Given the time, money, energy and resources they have put into not just suing everyone around them but also launching campaign after campaign to demonize the Jewish state as deliberate child murderers, couldn’t the ISM (and other contributor’s to Corrie’s martyrdom) spare even a few moments to reflect on their own responsibility for her death?  After all, ISM still exists and is still doing the very same things that preceded Corrie getting killed in Gaza those many years ago. 

So if it turns out that helping people slip into Israel under false pretenses, organizing protest trips to conflict areas and encouraging members to place themselves in harm’s way actually does contribute to injury or death, ISM leaders seem completely disinterested in thinking about what this might mean in terms of their own responsibility.  Which means it’s just a matter of time before they get someone else killed (and use that corpse to generate new momentum for their propaganda campaigns).

Turning to more local news, a Boston-based food coop has rejected appeals that they put a boycott of evil Israel-supporting hummus to a member vote, despite months of effort by BDS activists insisting they had no choice on the matter.

But the coop did have a choice, a choice to not allow a group of single-issue partisans to wreak havoc on a community organization that exists for purposes other than serving as a plaything for local Israel haters.

Now a normal political movement would never have considered trying to shove a boycott the leaders of the coop clearly didn’t want, a boycott vote that would have needlessly alienated and antagonized large numbers of coop members, down the throat of the organization.

But BDS is not a normal political movement, is it?  Rather, it is an abnormal movement of the self-centered and selfish who have lost another battle against an organization that made the normal decision to not hand decision-making power over to a bunch of obsessive jerks.

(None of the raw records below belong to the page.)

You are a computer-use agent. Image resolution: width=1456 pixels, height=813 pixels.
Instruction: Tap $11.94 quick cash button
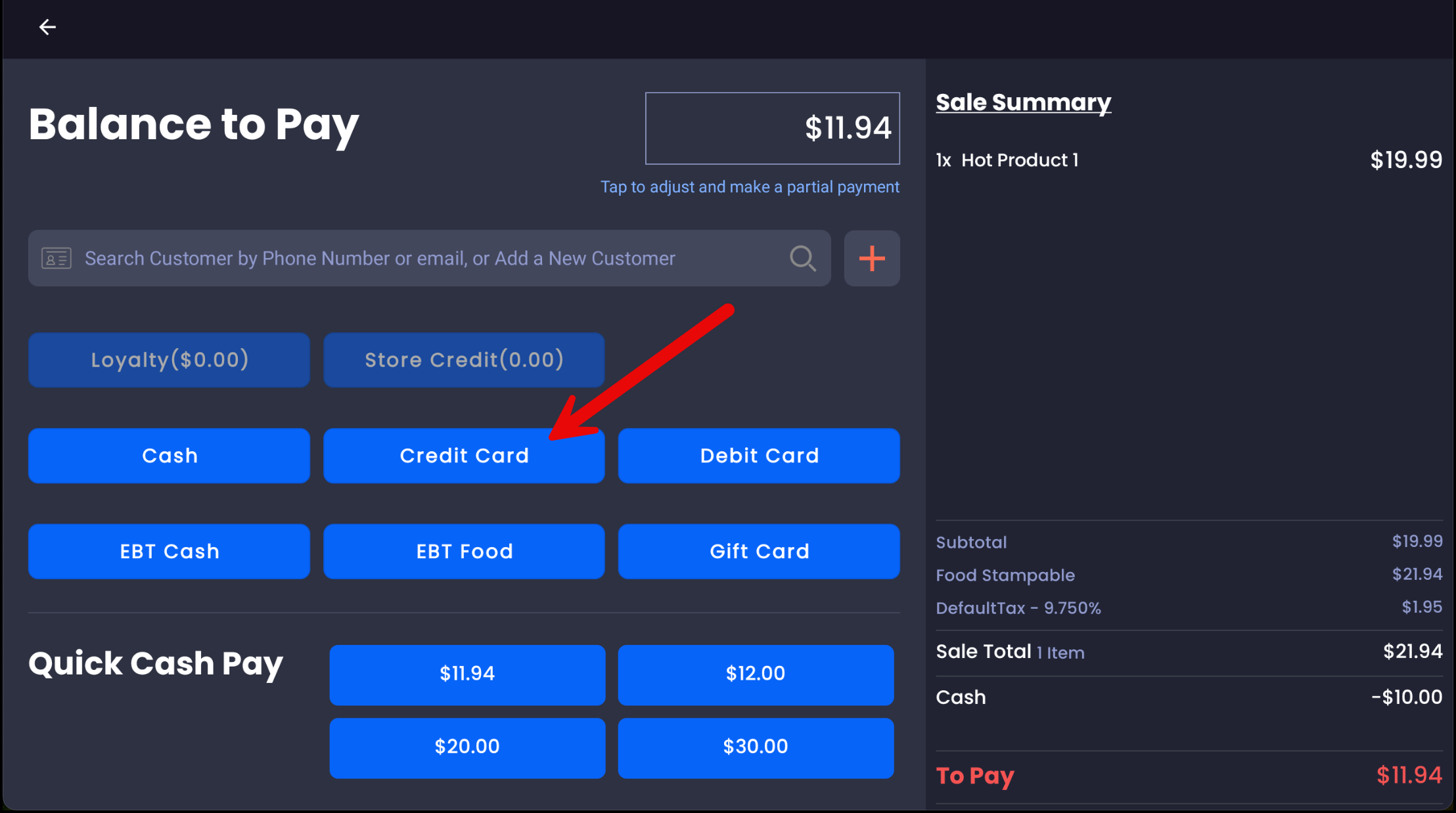[x=467, y=674]
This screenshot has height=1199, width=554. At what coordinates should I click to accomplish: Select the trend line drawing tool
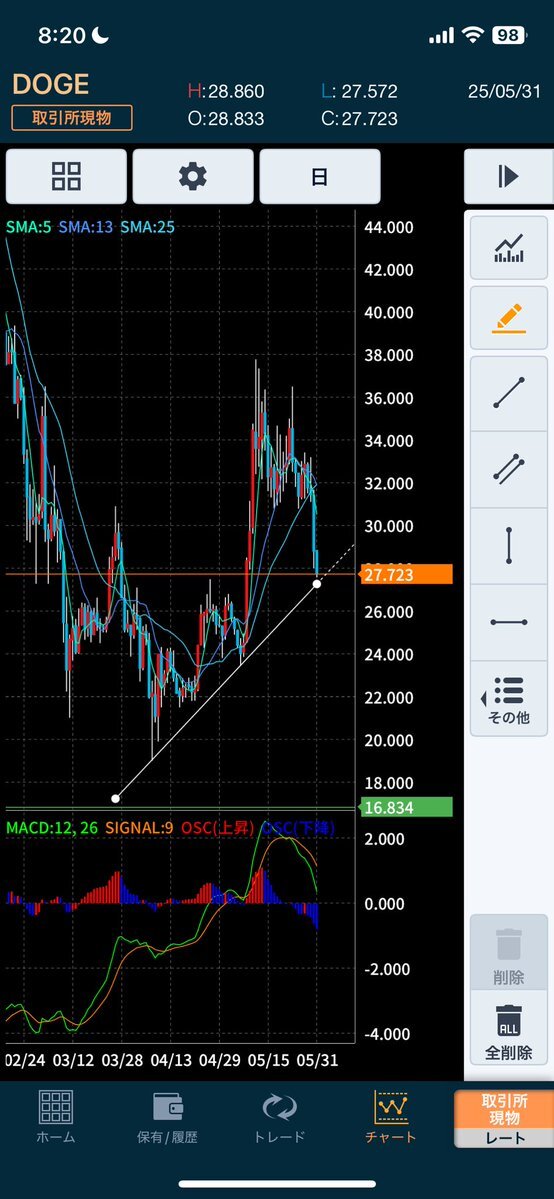[x=509, y=393]
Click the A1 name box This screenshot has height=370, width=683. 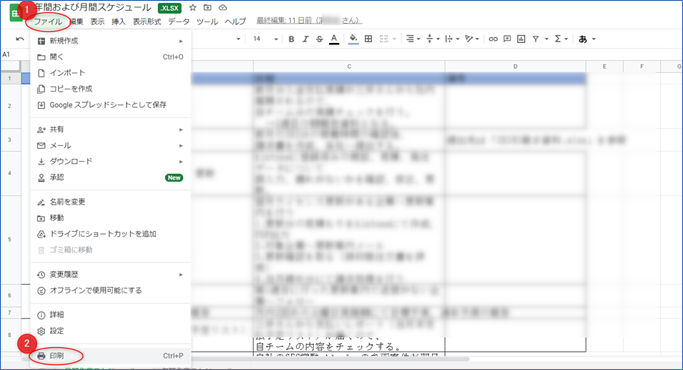tap(10, 54)
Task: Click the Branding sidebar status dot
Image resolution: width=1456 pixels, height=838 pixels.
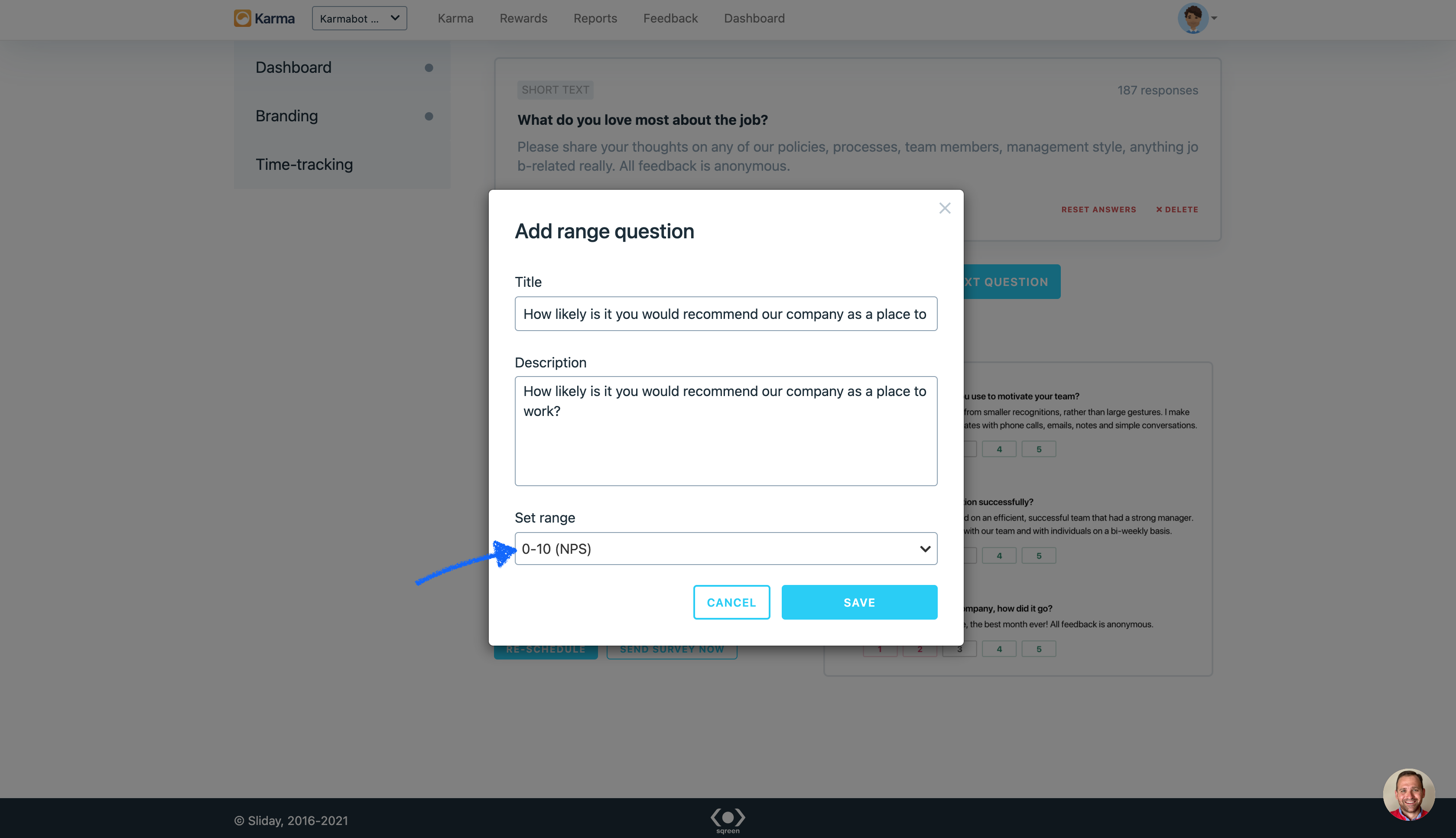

Finally, we get to the justifications we’ve seen in the comments section lately regarding why a movement that allies itself with the most reactionary, human-rights abusing political entities on the face of the earth simultaneously considers itself the gold standard of progressive politics. 

The usual excuses are unfurled whenever one brings up the fact that the BDSers' devotion to human rights never seems to extend to other victims of human rights abuses, even other Arab ones, even other Palestinian ones.  And pointing out the repression of women and homosexuals in lands such as Gaza (where organizations like ISM work tirelessly to smuggle supplies and break a fully-legal blockade) just brings up accusations of “pinkwashing,” a fake phenomena created by the boycotters to avoid having to talk about subjects they would rather not even think about.

Now a normal political movement could handle this by simply saying that they understand Israel is not the greatest human rights abuser on the planet or that their calls for immediate and unconditional Palestinian statehood might have the unintended consequences of triggering more conflict and extending gender and sexual Apartheid even further in the Arab world, but insist that this is a price worth paying for what they perceive as a greater good.

But such an admission would not allow them to also pose as the arbiters of who is and who is not progressive.  Rather, it would highlight that BDS is simply a participant in a political conflict: not a peace movement, not a human rights project, but the propaganda arm of a war effort.  And the refusal to face up to this obvious truth is the most abnormal thing of all about BDS and those who participate in it.